I have noticed a few other problems in the theory (specifically that ‘muscle fibers’ only learn to be strong in the specific movement trained when high tension is used, but ‘just get strong’ when maximally hypertrophied).
The first pertains to the central drive theory (I don’t know who first hypothesized it, but I read it in Charlie Francis’ work). This states that improvements in some aspect of the CNS’ ability (in terms of region) translates to improvement in the ability of CNS in other regions of the body.
For examples of this, see comments about Ben Johnson (a man who could certain throw a punch in his day, due to the whole spectrum of non-specific (to punching) training means, done at a very high intensity) benching more closely to competition in order to maintain high CNS stimulation, or just read about Dan John’s one armed work (during injury) leading to a MUCH lower billateral strength discrepency once his injured wrist allowed training.

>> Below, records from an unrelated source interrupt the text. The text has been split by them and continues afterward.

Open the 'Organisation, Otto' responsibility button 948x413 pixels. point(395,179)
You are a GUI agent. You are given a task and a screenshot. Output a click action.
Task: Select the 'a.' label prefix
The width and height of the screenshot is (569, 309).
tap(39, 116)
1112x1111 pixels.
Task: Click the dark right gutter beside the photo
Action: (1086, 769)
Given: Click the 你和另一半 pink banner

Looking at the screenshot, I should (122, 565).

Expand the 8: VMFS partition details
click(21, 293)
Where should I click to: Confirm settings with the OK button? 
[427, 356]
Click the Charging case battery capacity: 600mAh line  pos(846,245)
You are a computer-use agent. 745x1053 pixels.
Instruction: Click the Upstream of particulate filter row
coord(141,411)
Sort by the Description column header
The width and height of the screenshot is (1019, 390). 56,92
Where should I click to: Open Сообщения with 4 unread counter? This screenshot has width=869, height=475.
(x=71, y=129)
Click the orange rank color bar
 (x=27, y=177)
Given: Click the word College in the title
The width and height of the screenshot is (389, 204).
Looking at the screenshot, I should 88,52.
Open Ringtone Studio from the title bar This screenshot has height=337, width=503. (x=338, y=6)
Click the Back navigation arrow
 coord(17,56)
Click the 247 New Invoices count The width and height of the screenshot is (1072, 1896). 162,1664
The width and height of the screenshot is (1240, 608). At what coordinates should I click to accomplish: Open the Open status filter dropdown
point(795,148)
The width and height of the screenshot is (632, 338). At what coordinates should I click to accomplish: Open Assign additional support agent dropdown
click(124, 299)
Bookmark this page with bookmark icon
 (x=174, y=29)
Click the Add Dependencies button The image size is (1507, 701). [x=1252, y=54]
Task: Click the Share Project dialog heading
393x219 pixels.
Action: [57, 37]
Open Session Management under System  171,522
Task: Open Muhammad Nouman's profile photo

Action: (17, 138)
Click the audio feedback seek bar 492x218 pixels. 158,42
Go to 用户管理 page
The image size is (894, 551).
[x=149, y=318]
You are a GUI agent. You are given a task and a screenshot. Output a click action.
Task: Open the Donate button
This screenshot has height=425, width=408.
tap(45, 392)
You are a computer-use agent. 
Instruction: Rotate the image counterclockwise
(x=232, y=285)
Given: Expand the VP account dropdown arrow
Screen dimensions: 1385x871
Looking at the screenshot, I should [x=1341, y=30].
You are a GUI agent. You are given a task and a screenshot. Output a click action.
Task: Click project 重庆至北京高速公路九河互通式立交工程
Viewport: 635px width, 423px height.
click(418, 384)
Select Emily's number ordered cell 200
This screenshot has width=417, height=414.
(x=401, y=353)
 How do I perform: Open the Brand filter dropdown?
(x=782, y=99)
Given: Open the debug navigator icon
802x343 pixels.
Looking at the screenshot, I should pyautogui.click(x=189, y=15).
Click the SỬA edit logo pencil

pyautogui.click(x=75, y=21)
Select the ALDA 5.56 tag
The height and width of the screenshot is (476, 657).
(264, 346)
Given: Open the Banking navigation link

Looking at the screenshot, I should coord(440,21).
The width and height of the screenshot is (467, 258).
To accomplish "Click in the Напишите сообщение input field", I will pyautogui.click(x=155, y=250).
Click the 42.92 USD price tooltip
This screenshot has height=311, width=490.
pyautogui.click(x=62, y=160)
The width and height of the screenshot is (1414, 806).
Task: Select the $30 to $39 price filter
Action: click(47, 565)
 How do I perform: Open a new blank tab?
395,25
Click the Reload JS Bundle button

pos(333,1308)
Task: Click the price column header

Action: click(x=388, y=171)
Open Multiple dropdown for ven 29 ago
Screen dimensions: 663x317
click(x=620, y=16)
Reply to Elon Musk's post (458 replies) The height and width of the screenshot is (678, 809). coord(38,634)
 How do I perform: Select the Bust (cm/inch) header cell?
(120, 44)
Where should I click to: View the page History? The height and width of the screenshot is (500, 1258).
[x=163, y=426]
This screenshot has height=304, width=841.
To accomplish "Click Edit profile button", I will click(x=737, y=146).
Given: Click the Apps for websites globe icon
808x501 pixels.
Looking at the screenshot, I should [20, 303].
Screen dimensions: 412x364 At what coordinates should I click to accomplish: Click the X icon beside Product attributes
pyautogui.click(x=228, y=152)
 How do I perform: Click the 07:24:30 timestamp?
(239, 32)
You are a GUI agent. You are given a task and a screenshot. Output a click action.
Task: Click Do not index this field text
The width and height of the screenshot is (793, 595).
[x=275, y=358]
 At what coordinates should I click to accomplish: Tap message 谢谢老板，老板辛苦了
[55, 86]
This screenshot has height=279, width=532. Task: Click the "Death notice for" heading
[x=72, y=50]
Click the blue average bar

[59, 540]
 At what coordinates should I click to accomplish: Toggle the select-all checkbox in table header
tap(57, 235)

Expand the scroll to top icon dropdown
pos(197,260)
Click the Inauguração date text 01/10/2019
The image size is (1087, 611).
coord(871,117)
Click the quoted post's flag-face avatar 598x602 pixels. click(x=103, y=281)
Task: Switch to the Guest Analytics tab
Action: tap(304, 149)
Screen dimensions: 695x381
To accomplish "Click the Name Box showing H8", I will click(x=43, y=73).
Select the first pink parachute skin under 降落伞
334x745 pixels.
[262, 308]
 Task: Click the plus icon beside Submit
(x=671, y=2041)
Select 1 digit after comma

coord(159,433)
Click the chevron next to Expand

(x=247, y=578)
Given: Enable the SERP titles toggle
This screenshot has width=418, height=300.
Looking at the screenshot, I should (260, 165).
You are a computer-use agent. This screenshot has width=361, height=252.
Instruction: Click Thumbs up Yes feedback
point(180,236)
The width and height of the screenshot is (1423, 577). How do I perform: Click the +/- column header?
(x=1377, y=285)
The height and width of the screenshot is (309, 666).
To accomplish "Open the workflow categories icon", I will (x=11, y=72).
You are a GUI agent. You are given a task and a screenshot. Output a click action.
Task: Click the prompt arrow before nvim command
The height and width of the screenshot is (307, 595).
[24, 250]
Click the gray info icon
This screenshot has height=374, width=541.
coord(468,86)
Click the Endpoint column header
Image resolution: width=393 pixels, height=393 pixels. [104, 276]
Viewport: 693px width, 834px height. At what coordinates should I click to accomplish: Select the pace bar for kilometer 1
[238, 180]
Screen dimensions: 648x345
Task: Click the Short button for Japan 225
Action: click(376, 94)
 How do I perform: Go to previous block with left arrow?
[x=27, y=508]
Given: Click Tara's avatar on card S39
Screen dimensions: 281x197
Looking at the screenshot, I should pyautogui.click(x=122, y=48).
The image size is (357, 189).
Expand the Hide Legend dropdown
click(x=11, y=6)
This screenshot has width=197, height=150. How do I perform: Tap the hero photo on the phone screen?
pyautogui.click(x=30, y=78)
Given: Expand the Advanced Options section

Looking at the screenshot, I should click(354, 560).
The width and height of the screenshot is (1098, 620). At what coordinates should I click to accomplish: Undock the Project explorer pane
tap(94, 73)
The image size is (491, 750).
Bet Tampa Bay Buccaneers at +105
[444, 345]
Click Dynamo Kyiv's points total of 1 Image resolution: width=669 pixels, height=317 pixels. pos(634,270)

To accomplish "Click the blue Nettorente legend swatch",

The second problem pertains to method of strength development. According to Siff (and I am confident that others agree with him), there are three methods to increase displayable strength (not str-end, not power-end, etc). These are the improvement on MU recruitment (turning on more total muscle fibers-using the discontinuous innervation model), rate-coding improvement, and fiber cross-sectional area increase.
Optimal training methods for the first include explosive movements, such as med ball throws, vertical leaps, light speed squats, olympic lifts, etc. Optimal training methods for the second include straining efforts against high resistance, generally for a low number of reps (due to the reality fatigue byproducts inhibit CNS function). ‘Optimal’ training methods for the third are highly open for debate (as can be seen on the ‘Building a Better Body’ forum).
This third category is likely where most 5x10 loading parameters fall. This method is effective and required IF the athlete has maximized his(her) ability to recruit multiple motor units, and optimized his(her) ability to sustain firing those motor units (I say optimized because, in a punch or any other high speed movement, there comes a time, due to short duration, when more ‘twitches’ don’t have any effect, as the movement is complete before they are used). These developments ARE NOT specific to the movement pattern, but are an intrinsic feature of the trained motor complex (all available MU’s in the body region).
As such, the ability to rapidly generate force in the elbow extensors positively corelates to increased potential punch force, as does improvements to generate force in almost every muscle of the body (as a punch truly is a full body motion). Where your understanding of specificity is getting muddled is in the expression of force. The reason why practicing flat bench presses most greatly improves flat bench press performance is because every physical skill has a specific optimal time-position-force relation between all the muscle complexes involved.
So when you say a maximally hypertrophied muscle would produce more force then a muscle with lower cross-section, in an absolute sense, you are correc. The same holds true for the other two factors affecting motor complex strength. As such, ANY increase in the ability of a motor complex to produce strength, so long as it is limiting factor, improves the potential to produce punching power. The key here, for each body link, is force production potential. For the whole body, it is then skill development (meaning force balancing/timing/directing).
For this, it does not matter is the arm (or any other body segment, the example holds) is 18" or 15" in circumference, if they both are capable of producing 1000 N of tension in the elbow extensors, they both are equally capable of producing force to add to a punch. In fact, the smaller arm is probably preferrable (I know, I just said it might be better to be smaller, the horror) because, owing to its invariably lighter weight, would allow greater acceleration around the shoulder joint due to F=ma (sorry, I don’t know how to get the angular ‘alpha’ from this keyboard). This holds true for ALL joints.
So, in conclusion. Force is non-specific. As such, absolute force production is non-specific. Skill development through practice, with the available force potential, leads to punch power. Improving either of the two factors (skill or absolute force production) is highly likely to increase punch power. Final question, who would you rather have hit you, an Olympic level weightlifter, or a high school welterweight gold-gloves boxer (assuming that the weightlifter is in the same weight class)?